◆ DESCRIPTION OF THE TASK ◆
Reproduce the material from the line containing "Task: Tap the" up to and including the line containing "Action: 310,922", with the requests included. Multiply every coordinate in the answers by 1.5, rounding each result to a whole number with halves rounded up, and omit the pictures from your response.

◆ PROVIDED DATA ◆
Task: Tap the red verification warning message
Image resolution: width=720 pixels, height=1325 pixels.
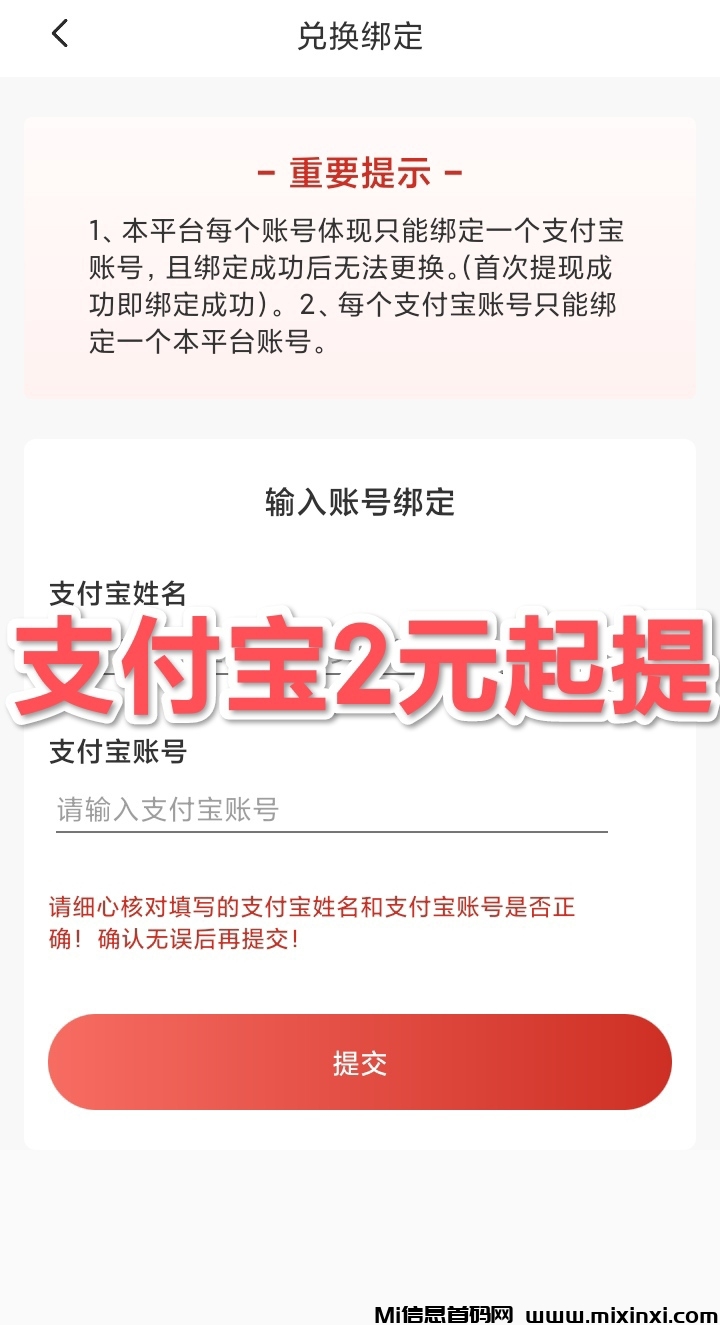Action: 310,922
...
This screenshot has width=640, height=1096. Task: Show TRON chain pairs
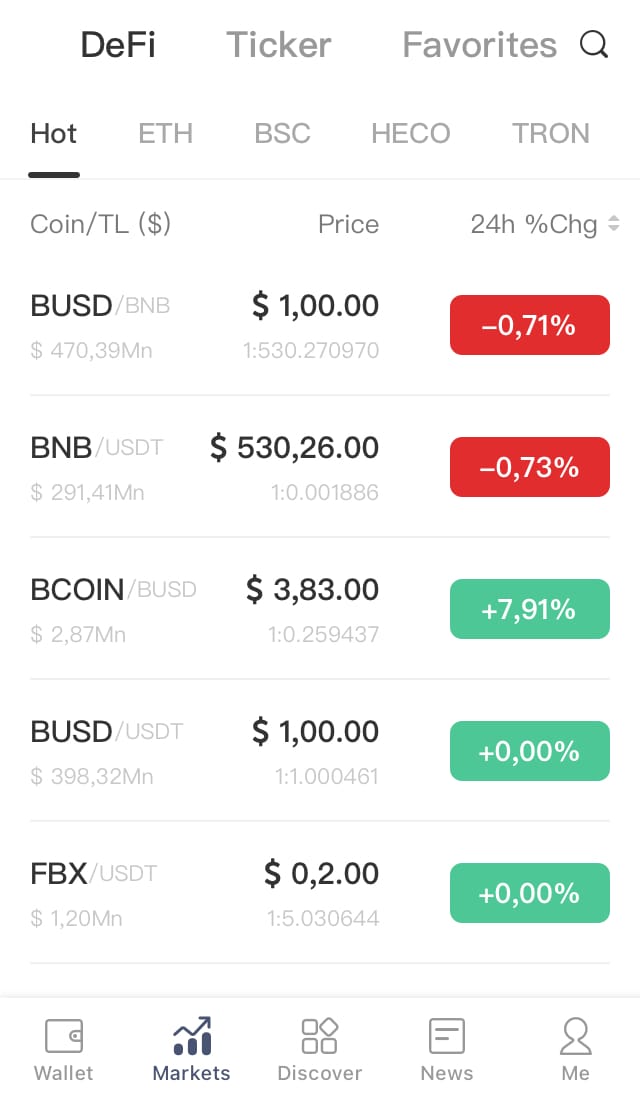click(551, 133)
* * *
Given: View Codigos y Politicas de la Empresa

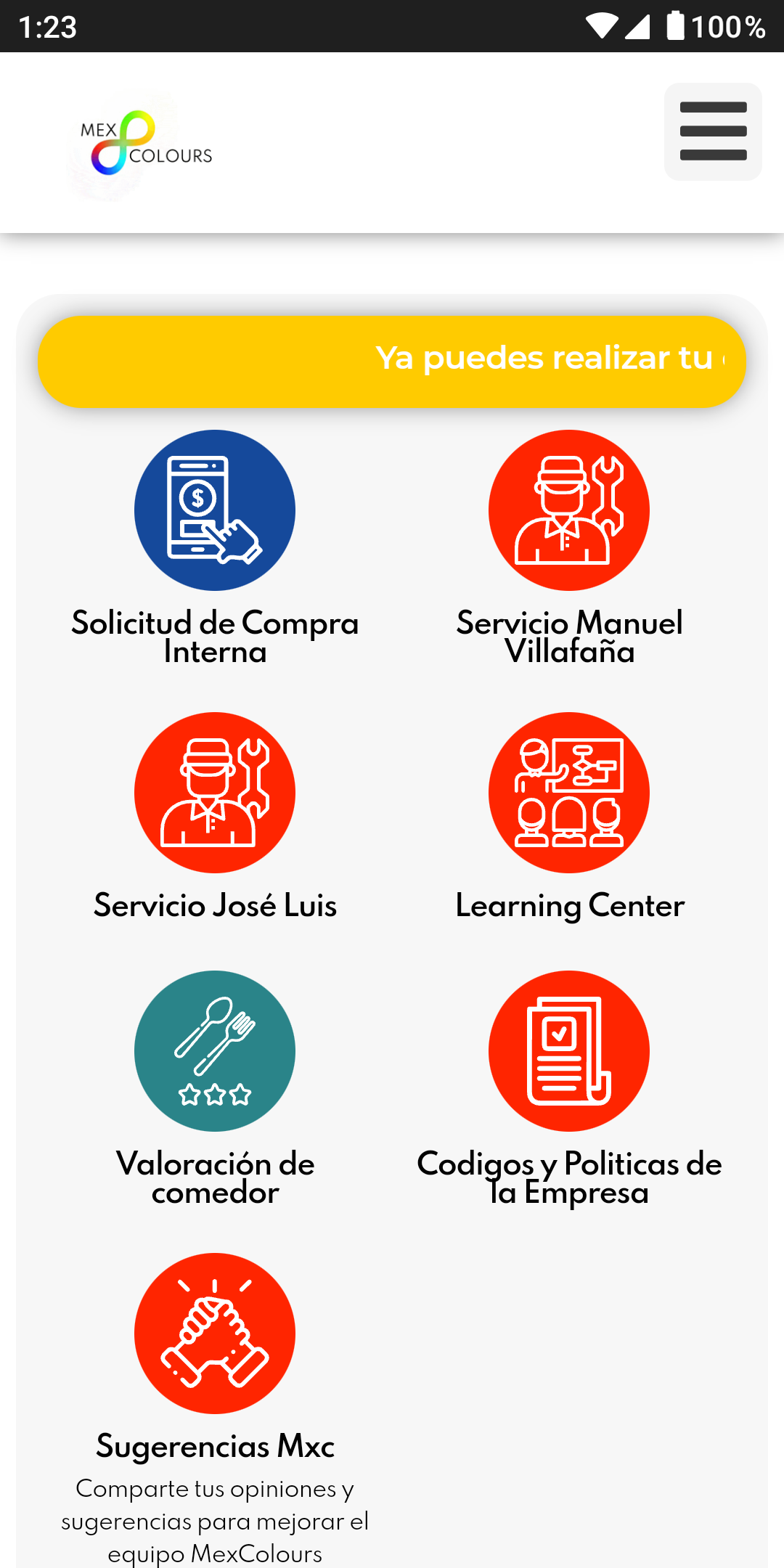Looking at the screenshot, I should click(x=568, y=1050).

◆ TASK ANSWER ◆
Task: Tap the red verification warning message
Image resolution: width=720 pixels, height=1325 pixels.
Action: 465,1383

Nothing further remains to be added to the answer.